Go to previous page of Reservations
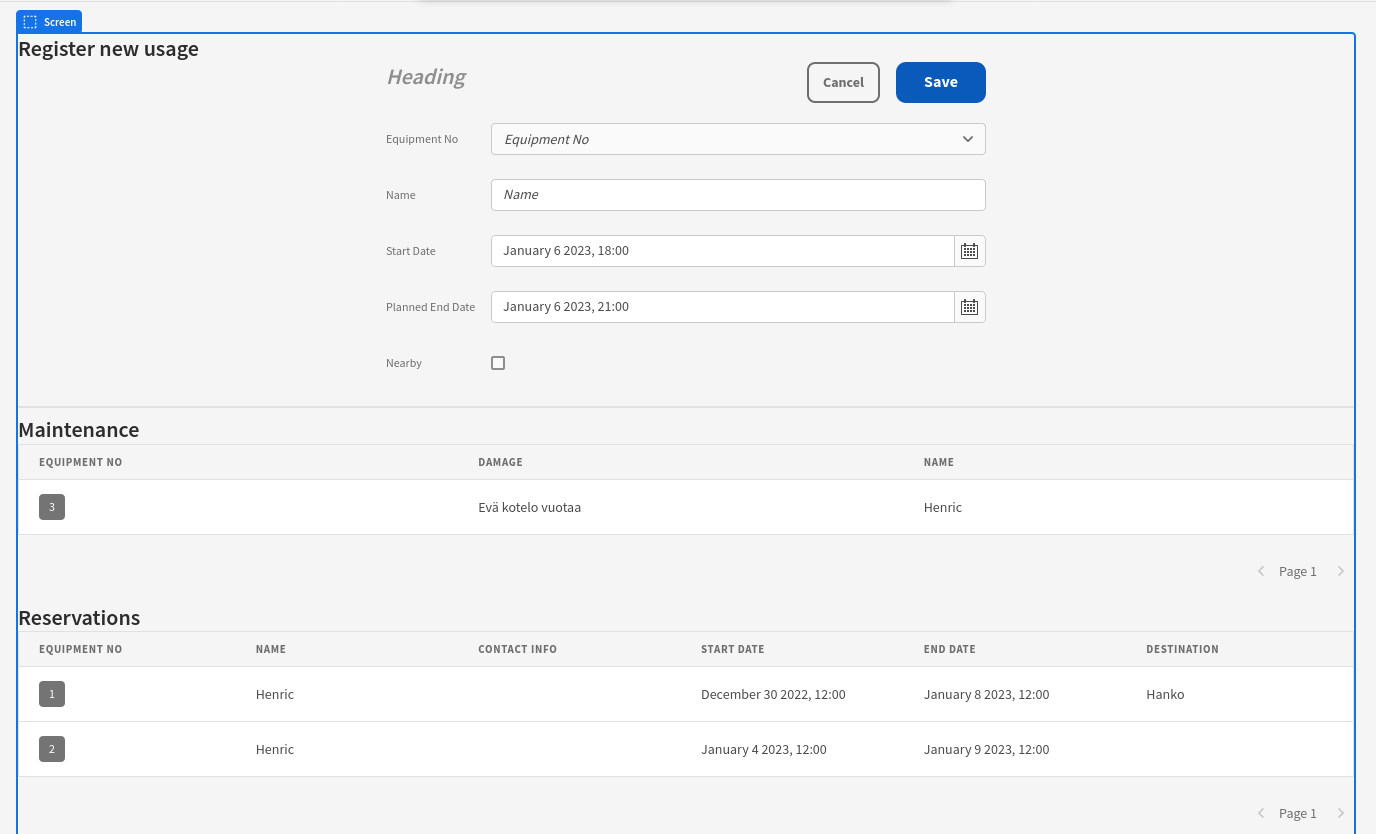This screenshot has width=1376, height=834. 1261,813
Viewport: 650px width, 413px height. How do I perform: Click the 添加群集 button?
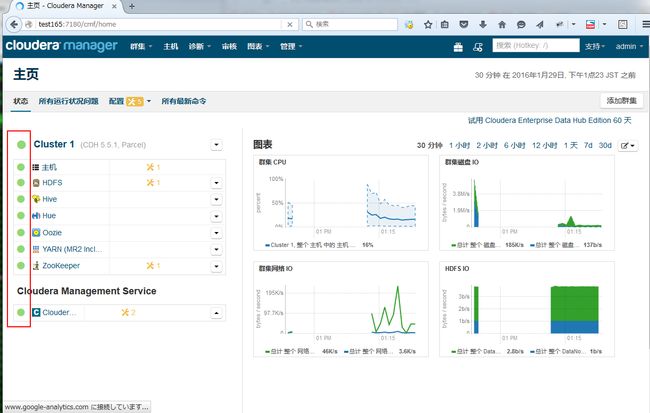621,101
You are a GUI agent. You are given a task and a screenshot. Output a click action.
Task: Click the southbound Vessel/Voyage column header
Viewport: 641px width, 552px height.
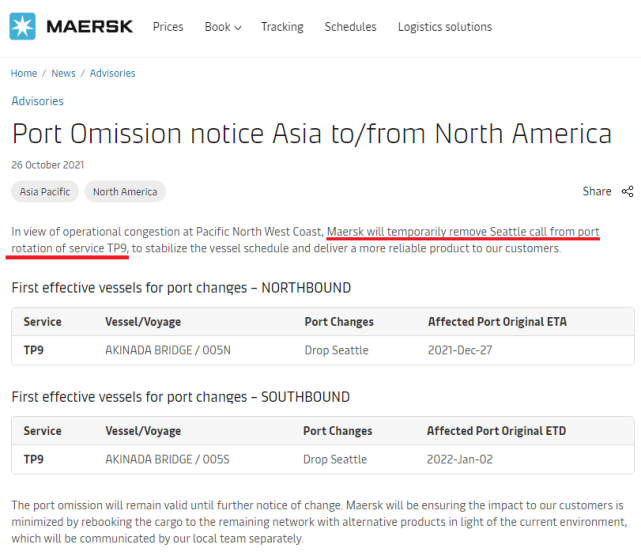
====================
Task requirements:
Pictures are to be omitted. Print exactly the lines from the line containing "Viewport: 650px width, 413px" through the final line of the material above, both included.

Answer box:
Viewport: 650px width, 413px height. How do I perform: Click the 添加群集 button?
621,101
You are a GUI agent. You are given a task and a screenshot. Output a click action.
Task: Click the southbound Vessel/Voyage column header
Viewport: 641px width, 552px height.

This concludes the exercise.